Message-Id: <199512121923.VAA22300@xiron.pc.helsinki.fi>
Date:         Tue, 12 Dec 1995 14:19:00 LCL
Reply-To: BARRETO%VELAHF@ECCSA.TR.UNISYS.COM
Sender: Lojban list <LOJBAN@CUVMB.BITNET>
From: Paulo Barreto <BARRETO%VELAHF@ECCSA.TR.UNISYS.COM>
Subject:      Re: LR(k)
To: Veijo Vilva <veion@XIRON.PC.HELSINKI.FI>
Content-Length: 2569
Lines: 56

Myself (Paulo):
>Knuth's theorem states that *all* deterministic context-free languages
>have an LR(1) grammar.

John:
>I'm not familiar with the theorem. Surely not all languages are LALR(1)

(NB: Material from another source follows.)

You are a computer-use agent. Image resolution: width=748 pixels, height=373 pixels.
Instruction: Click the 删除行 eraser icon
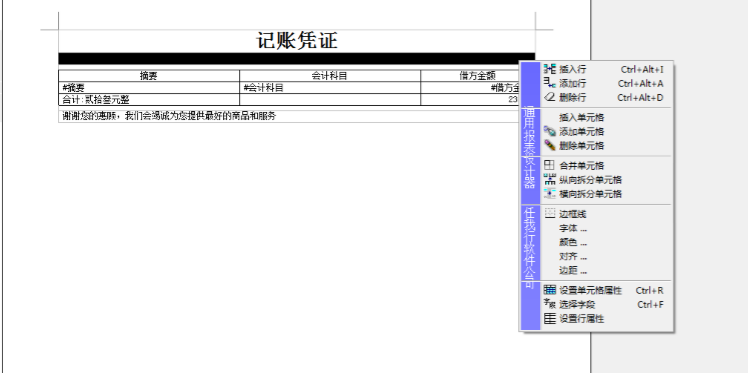550,97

See Knuth, D.E. [1965] "On the translation of languages from left to
right", Information and Control 8(6), p.607-639. (I could fax it to
you on request). I remember to have seen this proof also in Aho, A.V.
and Ullman, J.D. [1972] "The Theory of Parsing, Translation and
Compiling", Prentice-Hall (I don't remember the pages). With some
(correction: much) effort, I could also find my class notes with the
proof (if it was an exercise, I don't guarantee it's correct :-)

John:
>Surely not all languages are LALR(1)

I wouldn't be so sure about that :-)

There's a stronger result: any deterministic context-free language with
the prefix property (i.e. no string of the language is a prefix of any
other string of the same language) has an LR(0) grammar.

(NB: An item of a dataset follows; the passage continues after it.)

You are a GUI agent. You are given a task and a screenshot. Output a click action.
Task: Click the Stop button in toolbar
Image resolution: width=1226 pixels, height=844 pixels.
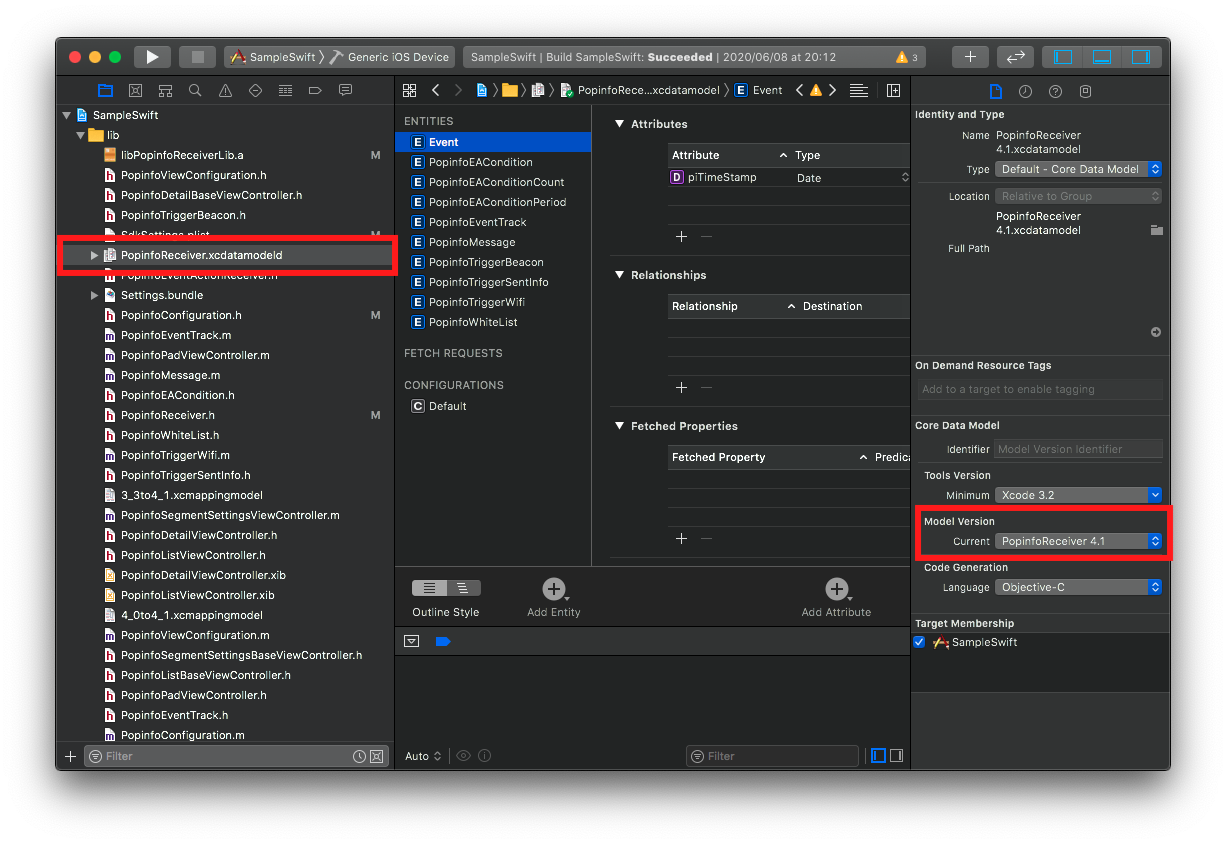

The subset of Lojban where all utterances finish in an explicit FA'O
presents the prefix property, hence it has an LR(0) grammar. If the
preparser supplies FA'O when it is ellipsized, full Lojban can be
modelled on an LR(0) grammar. And YACC needs an "end-of-file token",
anyway.

I think this line of reasoning can be followed to prove that all
deterministic context-free languages *are* LALR(1). However, I wish to
point out that this is not a panacea. The LR(0) grammar assured by this
theorem may reflect a syntax structure that is entirely different from
the current grammar.

>From a practical point of view, the "hacked" YACC grammar is more or
less fine (some more comments would make it easier to read). But we
assert that Lojban is unambiguous and that it can be reasonably well
described by a context-free grammar; hence, it *should* be possible to
show an LR(1) grammar for it, and perhaps an LR(k) grammar that
keeps the overall phrase structure of the YACC grammar. Even a less
tricky YACC grammar would be interesting in itself.

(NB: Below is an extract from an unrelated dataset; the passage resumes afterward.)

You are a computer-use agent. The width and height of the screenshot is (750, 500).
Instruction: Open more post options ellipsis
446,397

Finally, I don't see why Lojbab's afraid of trying to find such a
grammar, as its equivalence (in the sense of generating the same
language) to the current YACC grammar should be a stated in the form
of a *theorem*, not a gratuitous assertion. (I don't think the proof
would be longer than that of Fermat's last theorem, or the four-color
theorem for planar graphs :-)

co'o mi'e paulos.

    Paulo S. L. M. Barreto  --  Software Analyst  --  Unisys Brazil
    Standard disclaimer applies ("I do not speak for Unisys", etc.)
                       e'osai ko sarji la lojban.